Its hard to say what the best option would be. Personally, I'm with Shawn: I'd be ecstatic at $900 cash flow a month. 

Crunching some numbers, if you get a 75% LTV, you should be able to refinance for around 203,000, which gives you a cash out refi of 55,500. A 203,000, 30 year mortgage at 4.5% is approximately $1,028 a month.

While it sounds like you would get higher cash via selling, you'd also lose that amazing cash flow (even with a slightly reduced number, its amazing!). If you keep it and cash out, you'd still be cash flowing and would have a tax free 55k to reinvest. 75% LTV also gives you a great buffer if the market corrects.

I know what I would do, but your situation is probably different. Just make sure you crunch the numbers and they work for you.

Seems silly to sell to me unless it's a lot of work to manage and you want to move on at a strategic point in time. Take a HELOC out on it or a cash out refinance and continue investing. You won't get into trouble with a cash-out refi unless you make poor investments and for some reason it depreciates significantly.

You need to sit down and study your financials a bit to determine you path.

As of now you have $140K in equity with a opportunity value of 10% conservatively. That equates to a lost income of $1166 per month. Or a deduction off of your rental income of $1166 monthly leaving the property with a negative cash flow of $266/month. Not a great investment in fact it is terrible. You could make more money if you sold and put your money into a REIT or investment fund.

Unless you can pull out the equity to reinvest and still generate some positive cash flow this property should be sold asap. The property itself is a liability. The only thing generating any return is your equity making the property a high risk liability.

Sell or leverage. 

Thanks so much for your feedback, @John W. , @Robert Freeborn , @Matt R. and @Shawn Q. It sounds like I need to look more seriously at doing a HELOC or a cash out refi!

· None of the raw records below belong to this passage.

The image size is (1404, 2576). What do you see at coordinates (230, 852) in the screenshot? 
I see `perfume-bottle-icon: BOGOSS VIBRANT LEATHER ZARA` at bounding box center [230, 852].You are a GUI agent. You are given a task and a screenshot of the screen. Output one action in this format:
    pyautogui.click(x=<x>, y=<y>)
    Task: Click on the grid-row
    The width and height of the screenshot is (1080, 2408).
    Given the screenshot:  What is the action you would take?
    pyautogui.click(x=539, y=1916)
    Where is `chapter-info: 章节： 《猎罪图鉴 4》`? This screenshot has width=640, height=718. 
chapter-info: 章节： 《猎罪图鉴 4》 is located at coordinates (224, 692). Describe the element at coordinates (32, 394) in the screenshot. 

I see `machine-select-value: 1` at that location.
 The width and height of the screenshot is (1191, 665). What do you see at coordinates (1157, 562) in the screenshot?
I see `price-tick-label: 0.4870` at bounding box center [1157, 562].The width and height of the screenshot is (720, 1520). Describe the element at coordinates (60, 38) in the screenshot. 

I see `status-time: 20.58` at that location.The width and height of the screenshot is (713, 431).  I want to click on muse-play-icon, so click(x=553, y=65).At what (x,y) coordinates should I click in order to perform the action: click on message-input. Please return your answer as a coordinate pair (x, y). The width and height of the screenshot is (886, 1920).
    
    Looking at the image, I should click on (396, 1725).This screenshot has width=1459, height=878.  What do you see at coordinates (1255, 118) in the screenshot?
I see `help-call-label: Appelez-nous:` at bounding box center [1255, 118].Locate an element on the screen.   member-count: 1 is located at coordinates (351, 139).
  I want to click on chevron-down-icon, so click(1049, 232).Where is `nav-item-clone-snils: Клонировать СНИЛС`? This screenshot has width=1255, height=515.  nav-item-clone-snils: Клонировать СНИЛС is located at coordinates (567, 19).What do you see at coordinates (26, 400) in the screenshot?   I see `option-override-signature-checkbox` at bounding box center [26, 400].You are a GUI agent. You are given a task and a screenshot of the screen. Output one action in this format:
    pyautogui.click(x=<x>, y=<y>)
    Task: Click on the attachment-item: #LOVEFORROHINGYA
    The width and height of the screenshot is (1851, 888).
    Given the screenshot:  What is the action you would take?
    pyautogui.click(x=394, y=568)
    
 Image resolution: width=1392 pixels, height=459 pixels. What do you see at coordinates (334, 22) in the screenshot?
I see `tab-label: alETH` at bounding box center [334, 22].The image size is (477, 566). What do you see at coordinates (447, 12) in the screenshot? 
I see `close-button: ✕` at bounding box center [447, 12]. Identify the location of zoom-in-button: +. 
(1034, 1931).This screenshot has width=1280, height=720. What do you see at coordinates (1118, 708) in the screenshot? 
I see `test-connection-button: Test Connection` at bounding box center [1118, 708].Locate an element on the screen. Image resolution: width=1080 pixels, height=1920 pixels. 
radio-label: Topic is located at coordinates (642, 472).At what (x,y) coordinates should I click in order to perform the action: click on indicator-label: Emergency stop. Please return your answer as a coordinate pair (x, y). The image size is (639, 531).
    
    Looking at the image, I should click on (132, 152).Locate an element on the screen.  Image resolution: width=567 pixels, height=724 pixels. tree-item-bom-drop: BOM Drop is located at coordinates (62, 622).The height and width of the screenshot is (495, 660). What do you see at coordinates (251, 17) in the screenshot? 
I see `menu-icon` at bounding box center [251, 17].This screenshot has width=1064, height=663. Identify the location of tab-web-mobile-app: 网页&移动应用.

@Thomas S. I'm not sure I understand what you're getting at. I see that I am leaving money on the table by not making use of the equity, but it doesn't make sense to me to count that against the cash flow I am already generating. I don't agree that the property is a liability when I put 15k into it and generate $900 cash flow per month...

One other thought I had, brought to mind by @Robert Freeborn 's post: don't forget to consider the branding value of the Airbnb traffic. You're running it well (you have to, to get top dollar) and you're pleasing multiple guests per year. I don't know the terms of an Airbnb host contract, but I'm guessing you're in the process of developing a contact list of high-dollar individuals that might be interested in future flips or vacation rentals in the area. If they visited and had a great time, they'll be more likely to visit another of your properties. 

If you use a refi or HELOC to purchase another vacation property in another niche or area, you'll likely have a built-in customer base for the new purchase. This would eliminate some of the uncertainty of a new purchase, while deploying your funds more quickly and easily. Just an additional thought.